The suit, which was filed in 2009, accused Bank of America and Merrill of unlawfully covering up Merrill’s $15.3 billion in losses from the fourth quarter of 2008. 

“Under the weight of Merrill’s undisclosed losses,” the complaint asserted, the merger between the two firms “was only salvaged through a $138 billion taxpayer bailout, consisting of an emergency infusion of more than $20 billion in government capital and $118 billion in asset guarantees. This funding was in direct contrast to BOA’s statements before the Merger that the company did not need government assistance…. Plaintiffs suffered substantial damages as a result of defendants’ material misrepresentations and omissions in connection with the merger.” 

Furthermore, the complaint accuses Bank of America of secretly permitting the hemorrhaging Merrill Lynch to pay out $5.8 billion in employee bonuses before the merger’s closing date. 

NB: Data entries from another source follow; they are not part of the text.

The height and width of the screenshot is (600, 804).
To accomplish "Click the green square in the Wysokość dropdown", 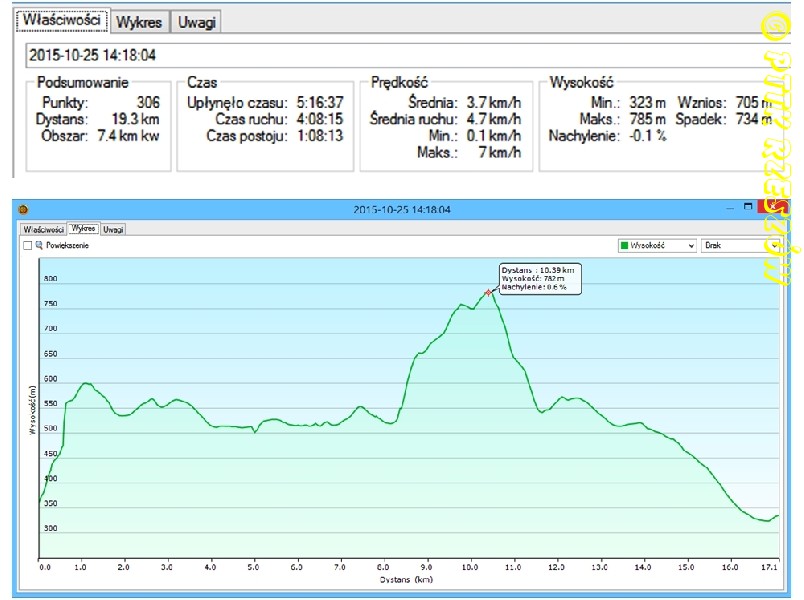I will [x=625, y=245].
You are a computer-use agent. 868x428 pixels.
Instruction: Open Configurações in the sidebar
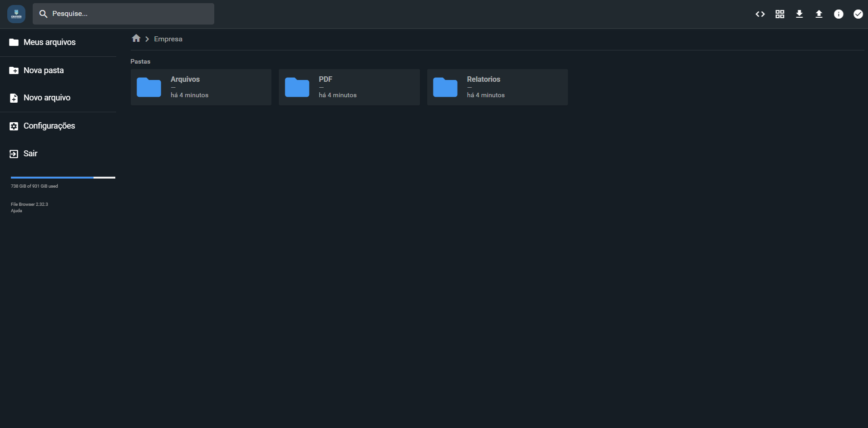tap(49, 126)
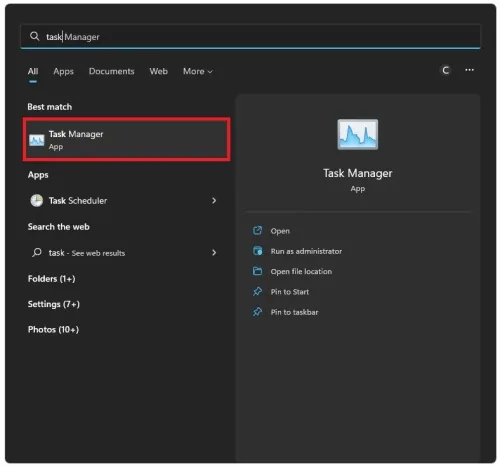The image size is (500, 467).
Task: Click the C user account avatar
Action: [445, 70]
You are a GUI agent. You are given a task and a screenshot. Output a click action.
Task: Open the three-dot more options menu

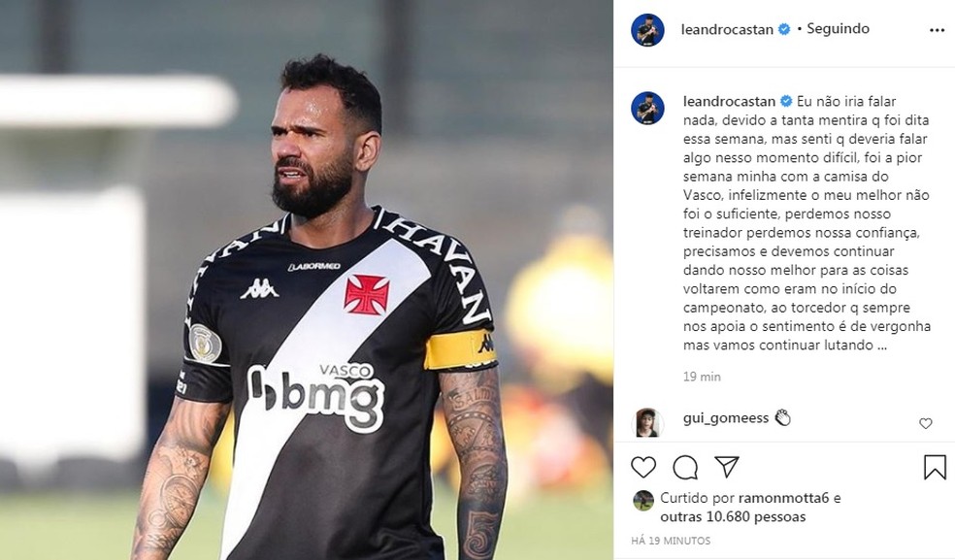[x=937, y=30]
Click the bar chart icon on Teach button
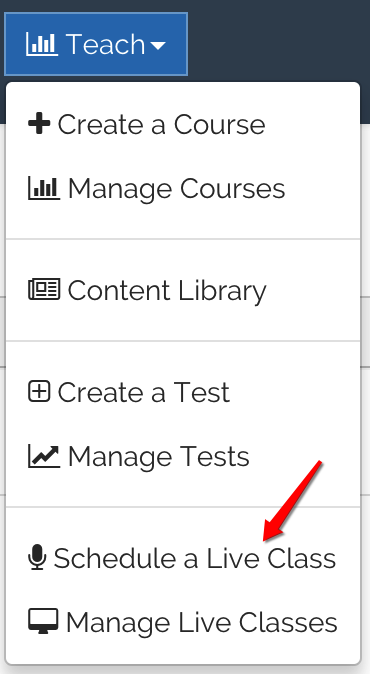Screen dimensions: 370x674 [x=42, y=44]
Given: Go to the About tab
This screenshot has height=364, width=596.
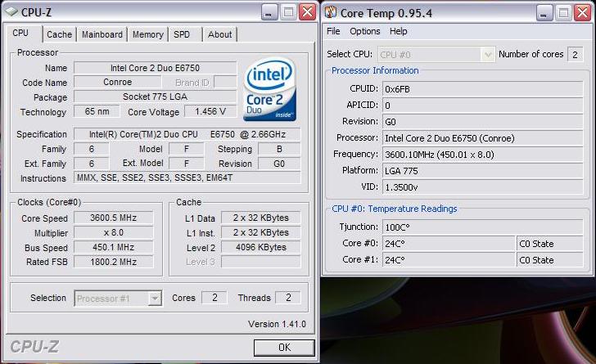Looking at the screenshot, I should point(219,34).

“In celebrating the closing of the merger on January 1, 2009,” the complaint alleged, the “defendants made materially false and misleading statements and omissions of material fact by claiming, among other things, that the transaction ‘uniquely positioned [BOA] to win market share and expand [BOA’s] leadership position in markets around the world.’” As Bank of America gradually disclosed the scale of Merrill’s losses and tempered expectations of its own performance, the bank’s shares dropped precipitously, according to the suit. Between September 12 2008, the day before the merger was announced, to January 22 2009, when Merrill’s bonus payments came to light, Bank of America’s stock declined in value by $28.03 per share. 

The $2.43 billion settlement is the fourth-largest ever for a securities class action against a single defendant, and the largest for cases involving no account fraud or criminal convictions. 

“Resolving this litigation removes uncertainty and risk and is in the best interests of our shareholders,” said Brian Moynihan, Bank of America’s chief executive officer, in a statement. “As we work to put these long-standing issues behind us, our primary focus is on the future and serving our customers and clients.”